How can I mask the Chromium (III) and Chromium (VI) ions in my solution?

Question

I want to conduct a quantitative analysis on my acid etching solution for my Aluminum pre-treatment process. The easiest way for me to conduct my quantitative analysis of Al is through complexometric titration with EDTA and back-titration with standardized Zinc solution.

My problem is that there's also Chromium ions in my solution and it can bind with the EDTA which reduces the volume of Zn solution I utilize in my back-titration. [I have confirmed my dilemma because the solution I am using was analyzed through Atomic Absorption Spectroscopy (AAS).]

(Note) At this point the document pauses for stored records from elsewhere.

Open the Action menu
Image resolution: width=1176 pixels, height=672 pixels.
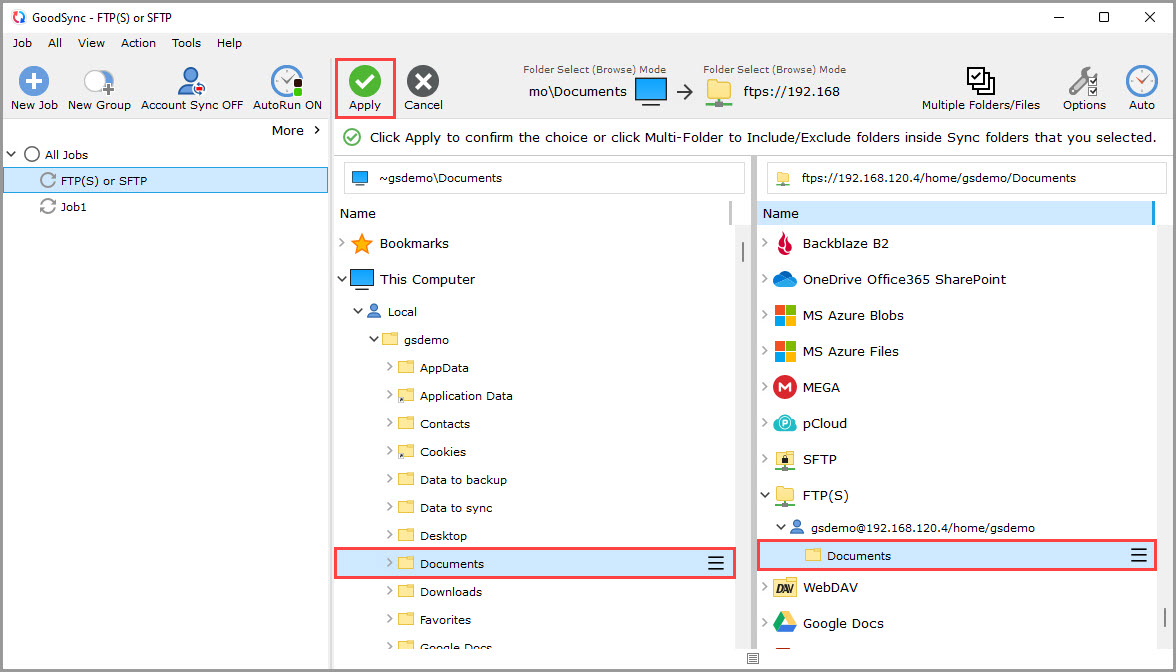(138, 43)
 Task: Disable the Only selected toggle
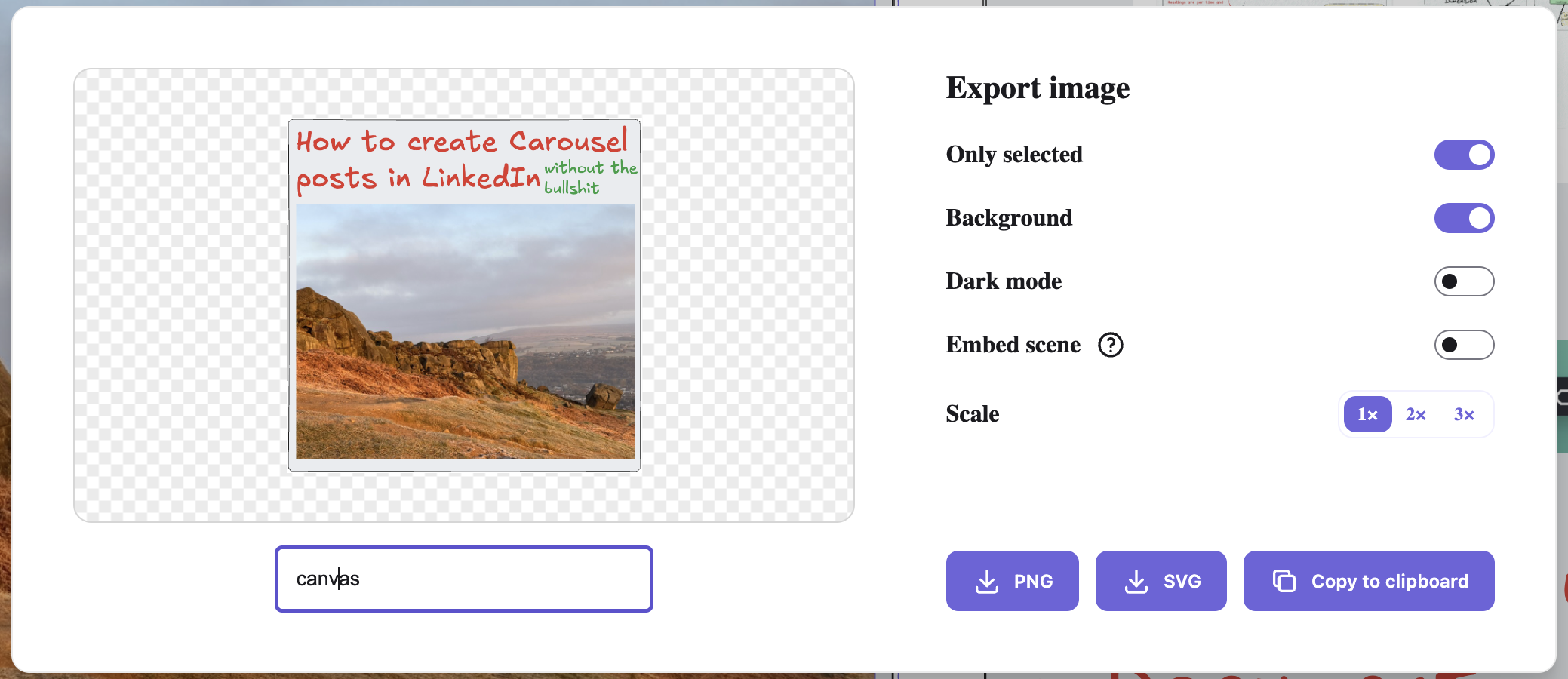point(1464,155)
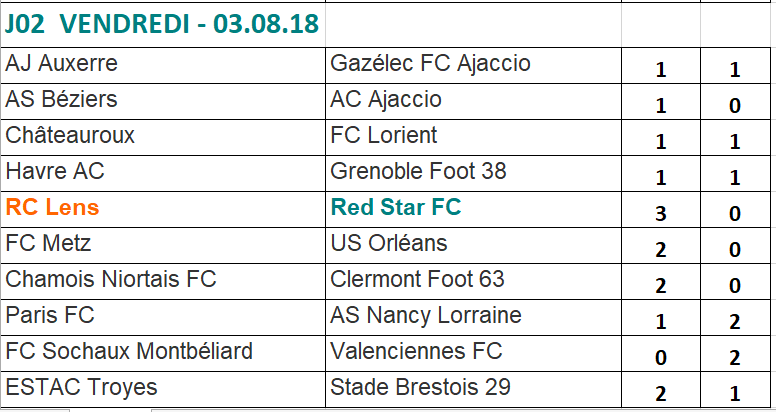Screen dimensions: 776x412
Task: Select the Gazélec FC Ajaccio cell
Action: (430, 65)
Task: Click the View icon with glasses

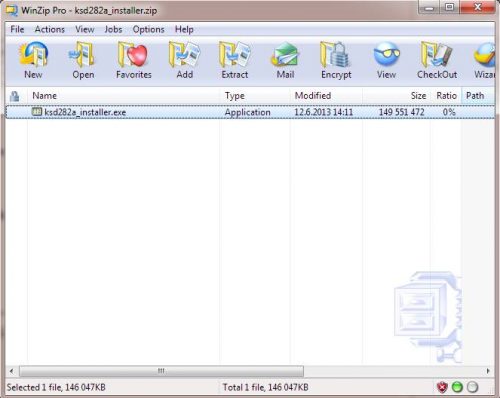Action: [x=386, y=60]
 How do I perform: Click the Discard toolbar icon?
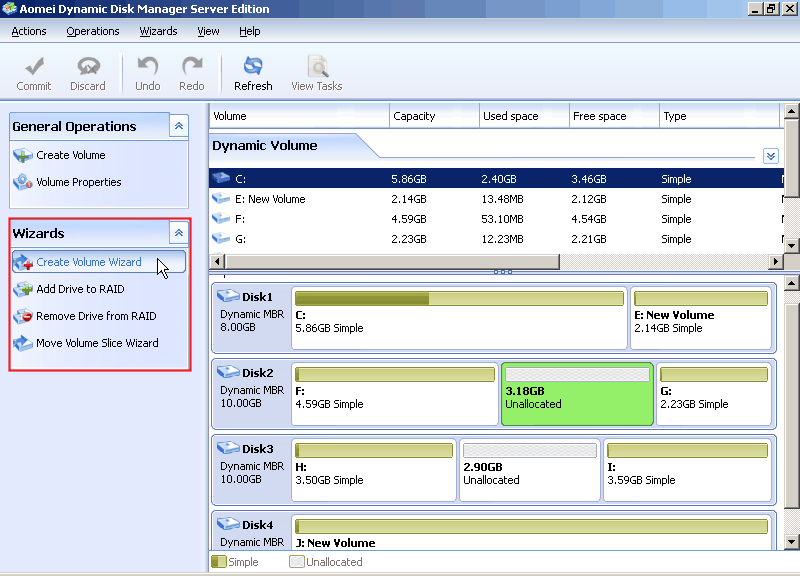(88, 67)
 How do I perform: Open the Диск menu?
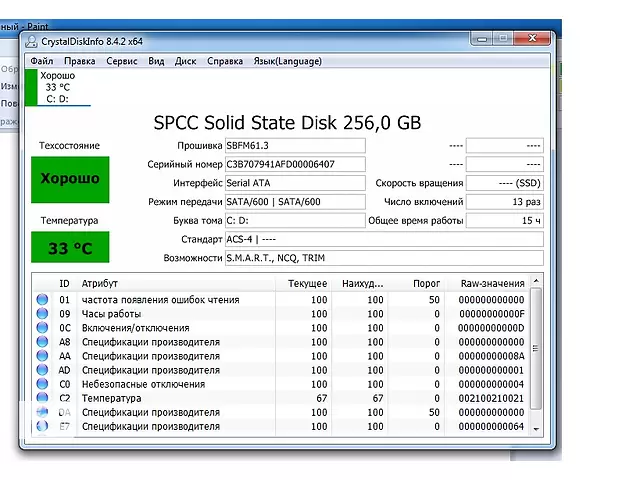(186, 61)
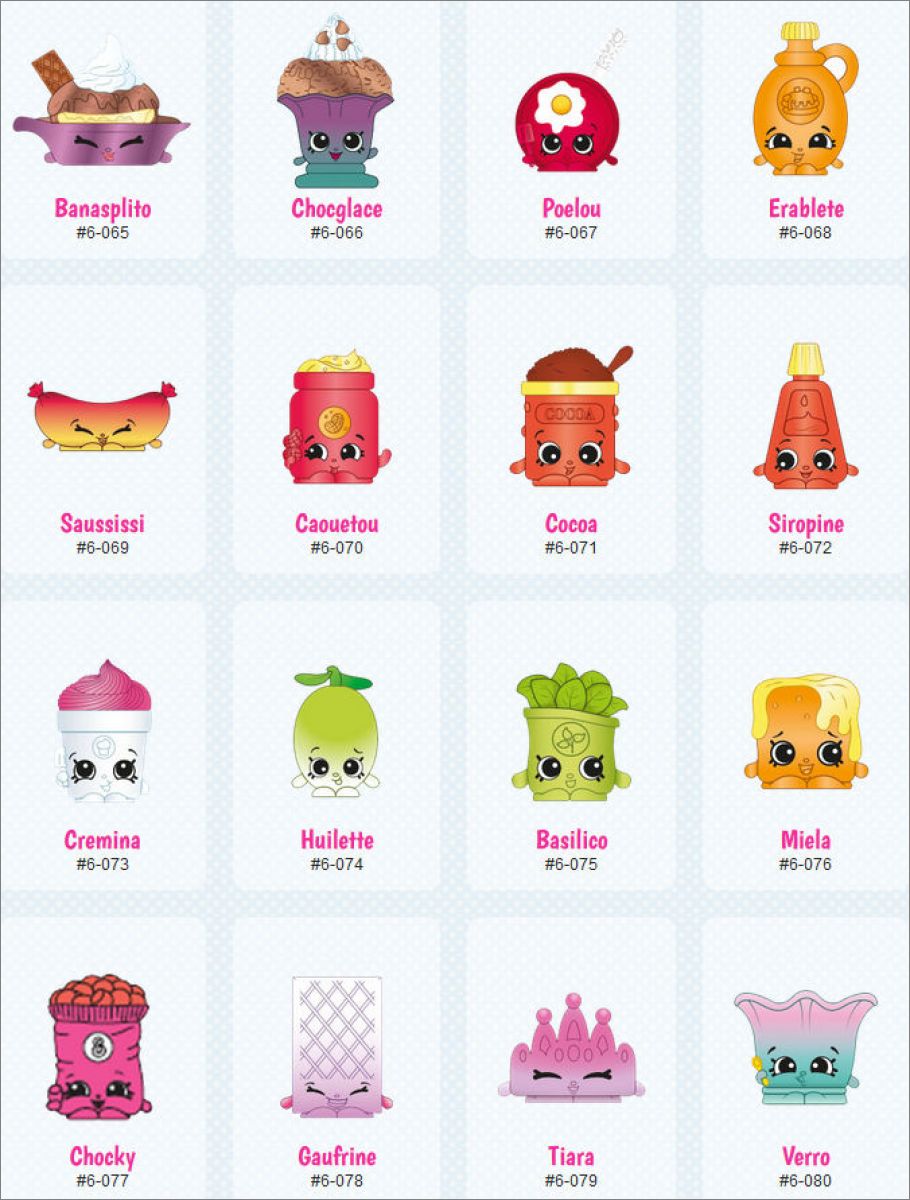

How can I mask the chromium ions in my solution so I can proceed with the complexometric titration?

Answer 1

If I summarize, you want to make an EDTA titration of $\ce{Al^{3+}}$ in a solution containing also $\ce{Cr^{3+}}$ and $\ce{Cr^{6+}}$. The $\ce{Cr^{6+}}$ ions are usually in the form $\ce{CrO4^{2-}}$ and they don't interfere with $\ce{Al^{3+}}$ in EDTA titrations. But they can be eliminated by precipitation. The best thing to do is to oxidize $\ce{Cr^{3+}}$ into $\ce{CrO4^{2-}}$. In the old Treadwell's book, they propose to take $5$ mL $\ce{Cr^{3+}}$ solution, add $0.5$ mL of a saturated solution of $\ce{Br_2}$ + $0.5$ mL $\ce{KOH}$ $4$ mol/L. The reaction is finished at room temperature in $5$ minutes, and $\ce{Al^{3+}}$ ions do not interfere. $$\ce{2 Cr^{3+} + 3 Br2 + 16 OH^- -> 2 CrO4^{2-} + 6 Br^- + 8 H2O}$$ At the end of the reaction, a solution of barium chloride $\ce{BaCl2}$ or baryum hydroxide $\ce{Ba(OH)2}$ is slowly added to get rid of the chromate ions, by the reaction $$\ce{Ba^{2+} + 2 CrO4^{2-} -> BaCrO4(s)}$$ After filtration of the insoluble $\ce{BaCrO4}$, the obtained solution does not contain any more chromium, it can be acidified and the $\ce{Al^{3+}}$ ions can be titrated by EDTA.